Feminists cry foul over Fat Princess, says the headline. Gee. I wonder why. Maybe is has something to do with the fact that “the colorful Fat Princess is a capture-the-flag game with a twist: you can thwart capture attempts by locking the once-thin princess in a dungeon and stuffing her full of cake, thereby increasing her girth and making her harder for your enemies to haul back to home base.”

But Ben Silverman, who brings this little item to our attention, responds to the fact that the game was apparently designed by a woman with a dismissive “Hmmm...hope the game's detractors don't mind eating a bit of crow.”

A bit of crow? Right. I get it. It’s okay to exploit society’s dysfunctional views of women’s bodies because the concept artist who designed the game’s look is female. Or maybe Silverman is totally missing out on the notion that a woman playing into the whole helpless-ugly-fat-girl stereotype is herself part of a social pattern of misogyny. Yeah, that’s more like it. Collaborationism.

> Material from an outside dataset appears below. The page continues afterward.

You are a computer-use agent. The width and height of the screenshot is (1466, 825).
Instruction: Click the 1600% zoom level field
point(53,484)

What really tickles me about this whole thing is how okay people are with video games embodying nasty ideas. I’m talking about violence, of course, with games whose purpose is explicitly to murder characters in the goriest ways possible. Sure, there is no proven “direct link” between games and real-life violence. Maybe there’s no causal link between real life and the way women are portrayed in games – and men too, really. But the relationship between games and reality goes two ways; they reflect and influence each. Games, at least, we can really control; we don’t have to have games whose point is to stuff a woman to make her too fat to carry. We don’t have to have games that involve hacking limbs off. Life may have its misogyny and violence, but if we deliberately keep that shit out of games, we can at least break that cycle of influence.

Oh, but it’s all fantasy and entertainment, right? Well, what does it say about us that overweight women getting made fun of, or people dying horrible deaths, entertains us?

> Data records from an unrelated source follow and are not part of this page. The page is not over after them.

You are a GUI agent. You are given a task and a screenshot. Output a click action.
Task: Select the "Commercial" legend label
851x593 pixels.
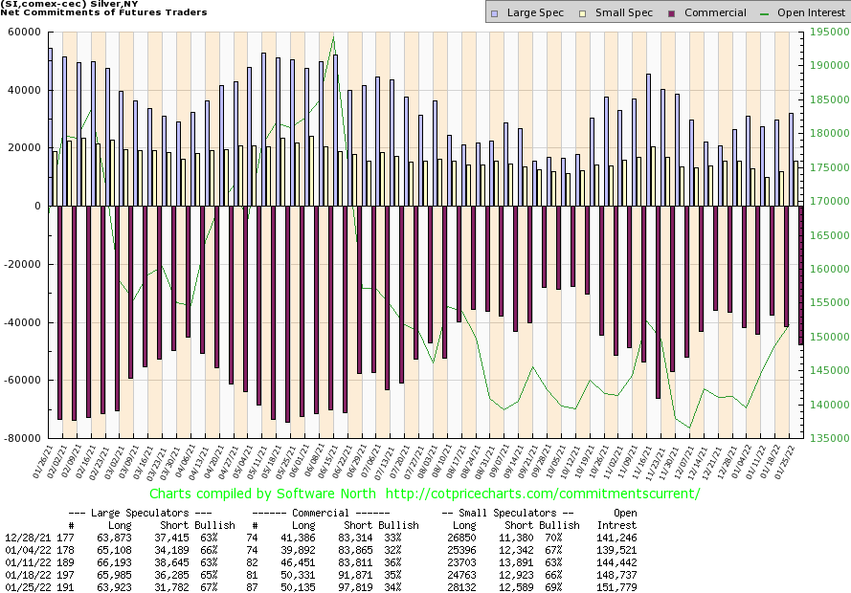[715, 12]
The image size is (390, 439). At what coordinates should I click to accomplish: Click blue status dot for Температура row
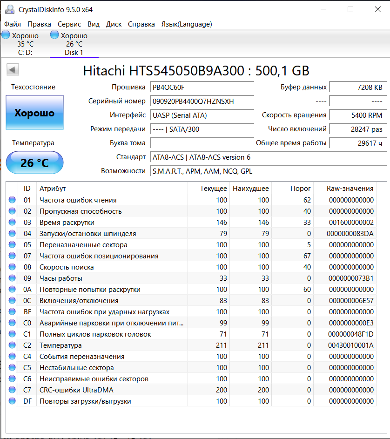[x=12, y=345]
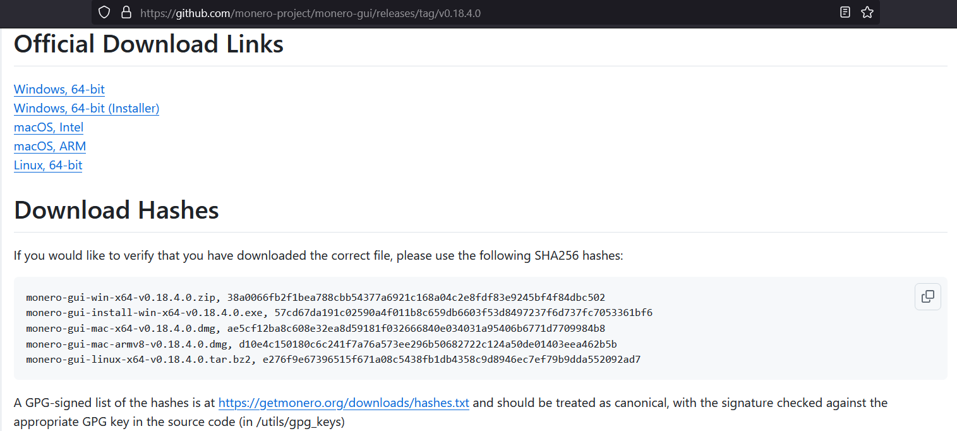Click the tracking protection shield icon
957x431 pixels.
click(x=105, y=12)
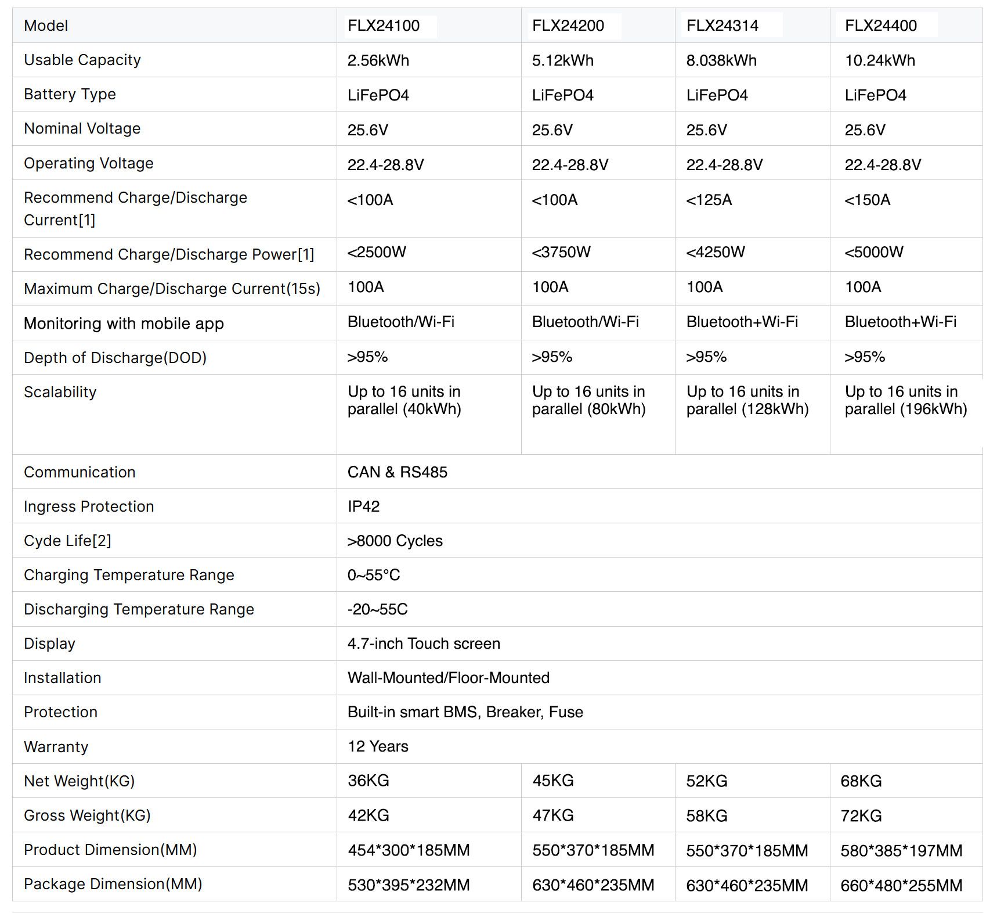997x913 pixels.
Task: Select the 660*480*255MM package dimension
Action: pos(901,885)
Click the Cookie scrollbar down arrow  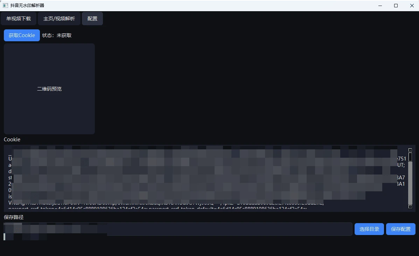[x=410, y=207]

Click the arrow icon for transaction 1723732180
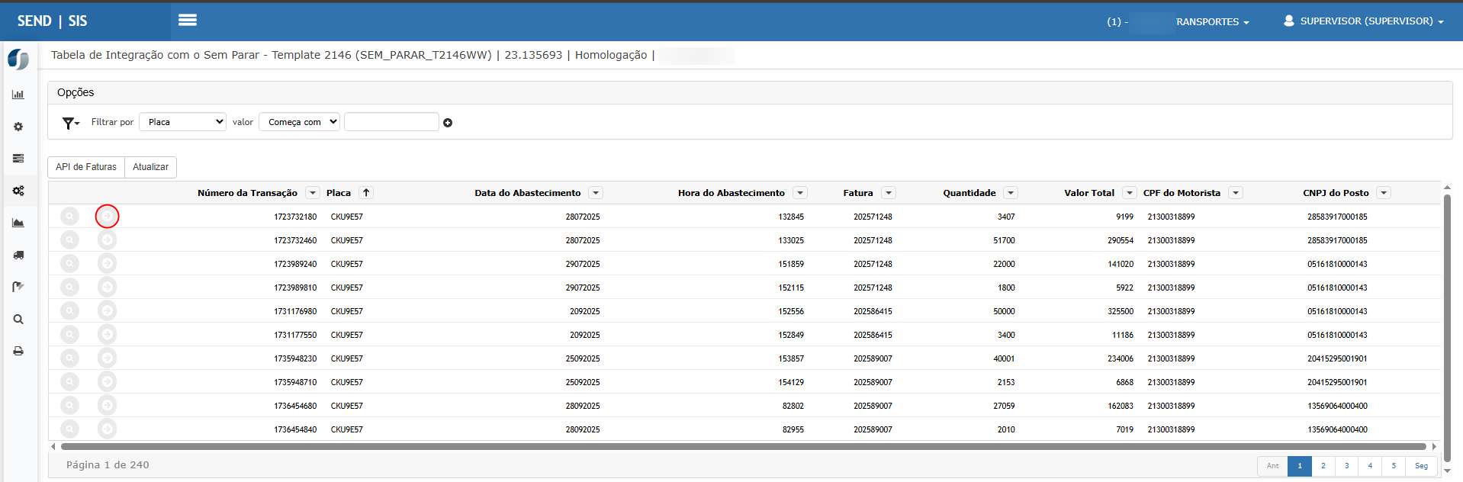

That’s one reason I really liked “Get Smart”. In one of my favourite scenes, Smart gets it in his head that he’ll show up Agent 99 for dancing with a suave baddie. He goes up to a group of pretty socialites and asks that fateful question: would you like to dance with me? The head pretty girl looks at him and turns him down with a sneer. But Smart isn’t bothered; she’s not the one he was talking to. The socialites part and there, looking lovely in an evening dress, is the last woman the stick insects believe would get asked to dance. Yet, despite not being a sickly toothpick, Smart not only dances with her, he kicks ass. I loved it. A movie that doesn’t make fun of characters’ because of their physique.

As one of the feminist bloggers pointed out, Sony could have come up with any number of ideas that would have preserved the gameplay mechanics without resorting to hateful imagery. But they didn’t so I say: pox on them.

1 comment:

Nick said...

The whole body image thing has been a real interesting point to me in the recent years. I've often wondered where exactly this over fascination with being a toothpick has derived from. Woman are not naturally thin, this is obvious. Why the mainstream has picked up this idea that a woman should be tall, skiny and male looking is beyond me. I prefer my women more curvey and I can guarantee that most men do too.

Not sure about video games and the motive behind them. Then again any form of entertainment is a rather questionable thing. We don't have to look too far into the past to see what we viewed as a form of entertainment and what we have today. Funny how things haven't changed much. We still find violence "cool", we still find others who are different "funny" and we still get a kick out other's failures. Even though we are supposedly advanced I'd say mentally we still have a far way to go.